Copy bit pattern: float to uint32_t

Question

Copying bit pattern of a float value into a uint32_t or vice versa (not casting them), we can copy bits byte-to-byte using std::copy or memcpy. Another way is to use reinterpret_cast as below (?):

float f = 0.5f;
uint32_t i = *reinterpret_cast<uint32_t*>(&f);

or

uint32_t i;
reinterpret_cast<float&>(i) = 10;

However there is a claim that says two reinterpret_cast used above, invokes undefined behavior. Is that true?
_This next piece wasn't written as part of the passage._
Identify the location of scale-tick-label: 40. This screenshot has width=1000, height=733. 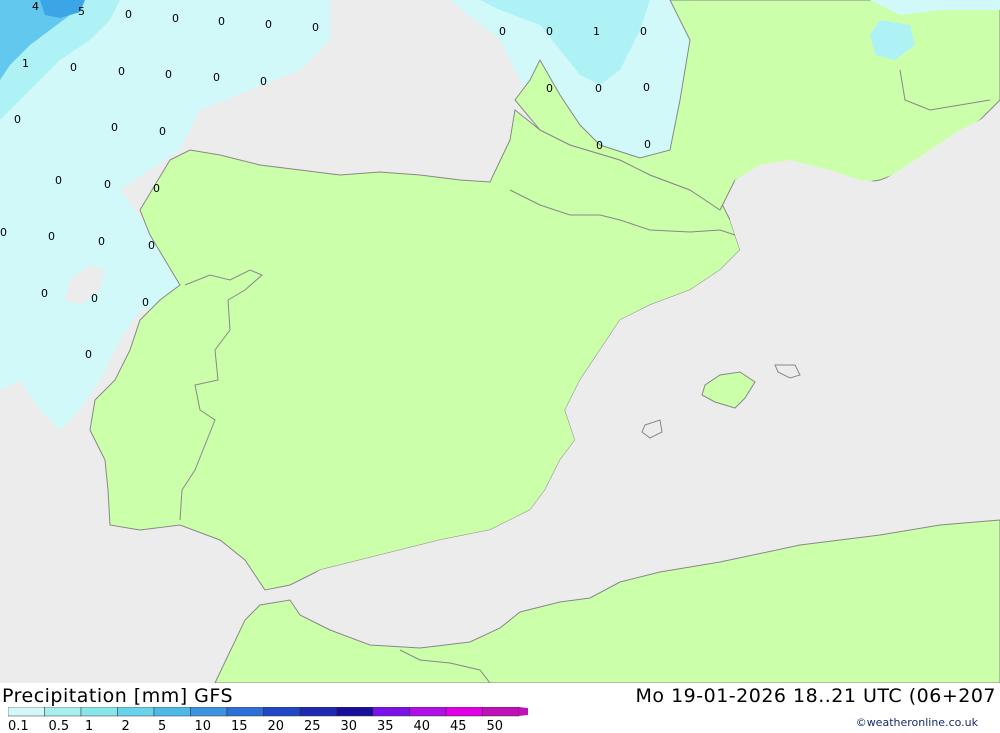
(422, 726).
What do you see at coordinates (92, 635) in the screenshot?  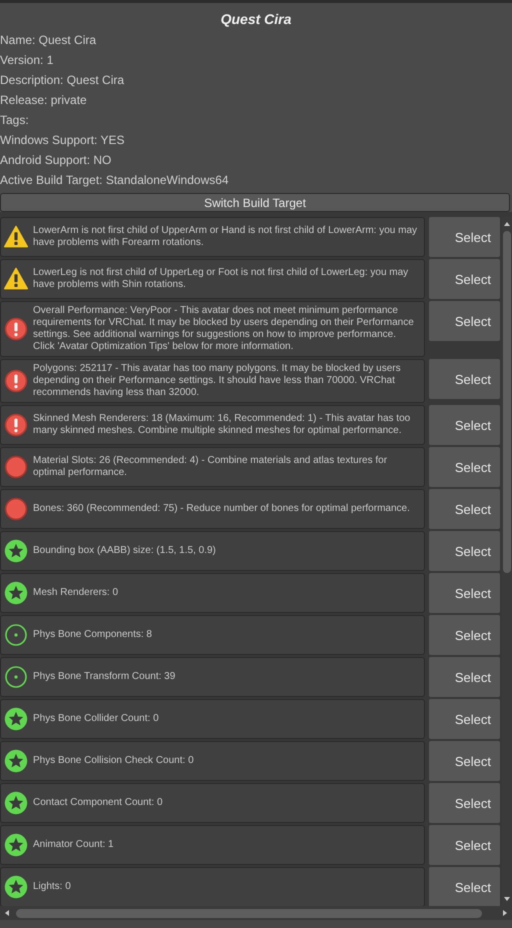 I see `message-text: Phys Bone Components: 8` at bounding box center [92, 635].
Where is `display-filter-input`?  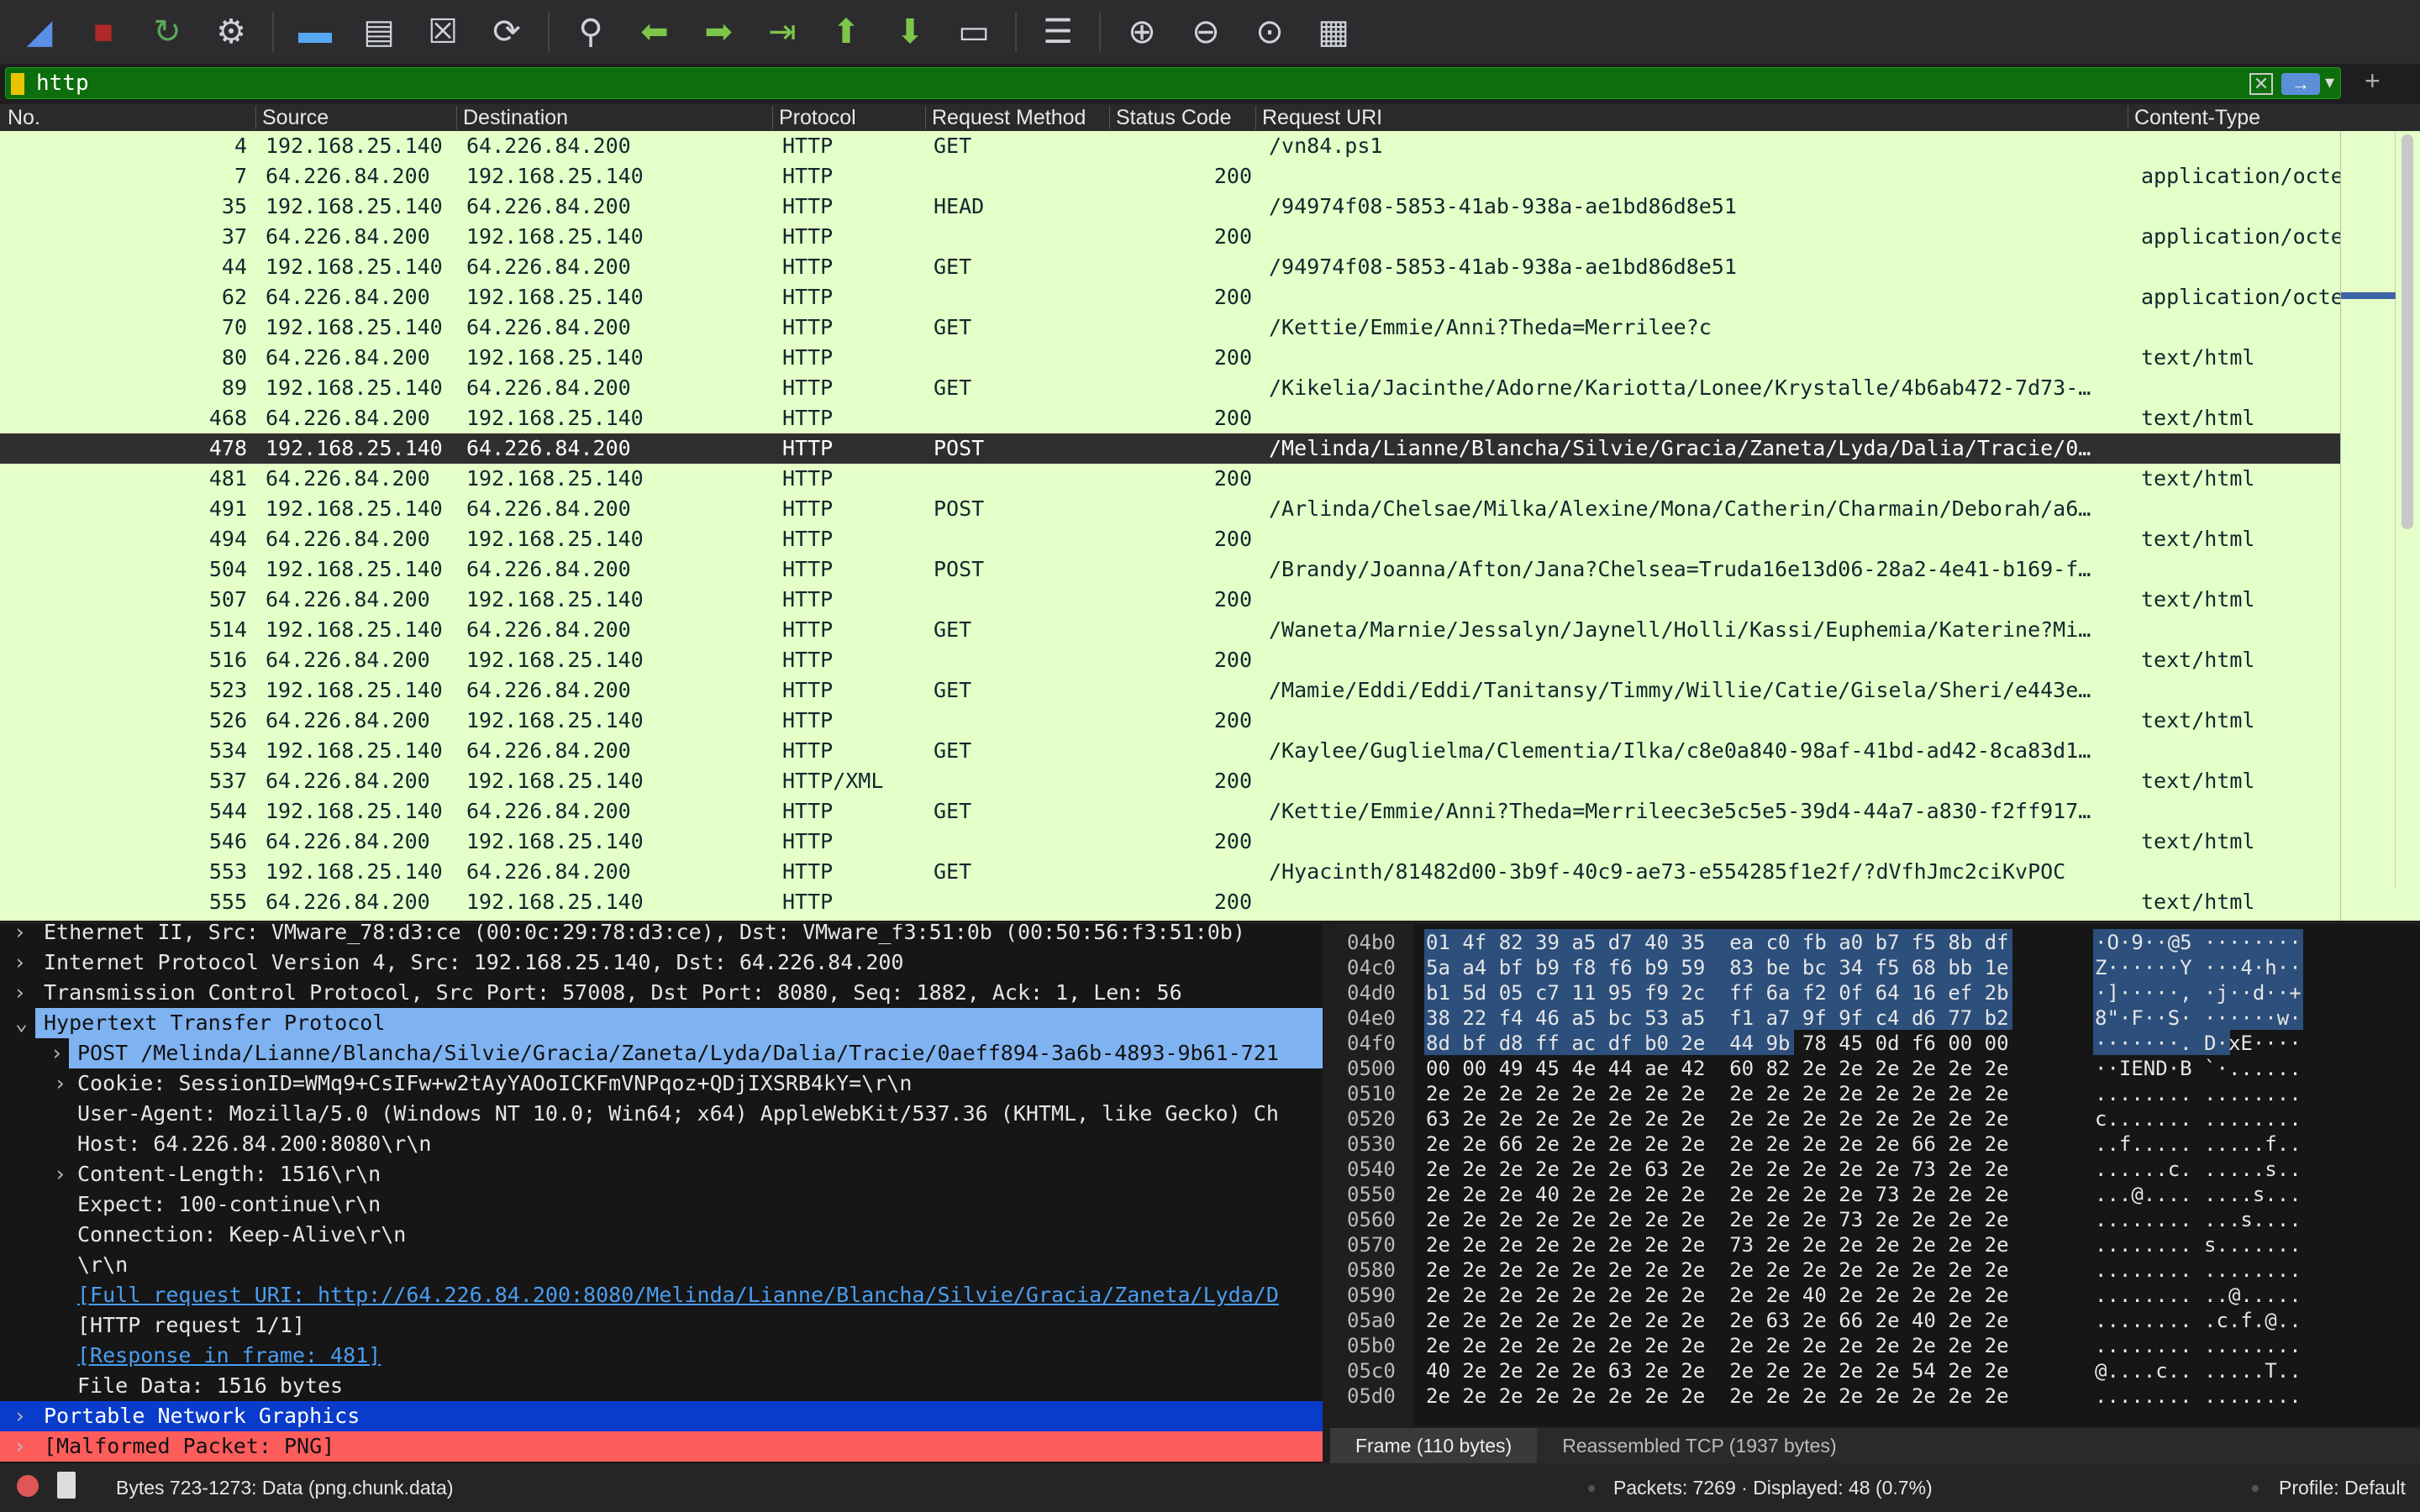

How?

Answer 1

Yes, this is undefined behaviour as it breaks the strict aliasing rule:

[basic.lval]/10: If a program attempts to access the stored value of an object through a glvalue of other than one of the following types the behavior is undefined — the dynamic type of the object,

— a cv-qualified version of the dynamic type of the object,

— a type similar (as defined in 4.4) to the dynamic type of the object,

— a type that is the signed or unsigned type corresponding to the dynamic type of the object,

— a type that is the signed or unsigned type corresponding to a cv-qualified version of the dynamic type of the object,

— an aggregate or union type that includes one of the aforementioned types among its elements or non- static data members (including, recursively, an element or non-static data member of a subaggregate or contained union),

— a type that is a (possibly cv-qualifded) base class type of the dynamic type of the object,

— a char or unsigned char type.

Since uint32_t is none of the above when trying to access an object of type float, the behaviour is undefined.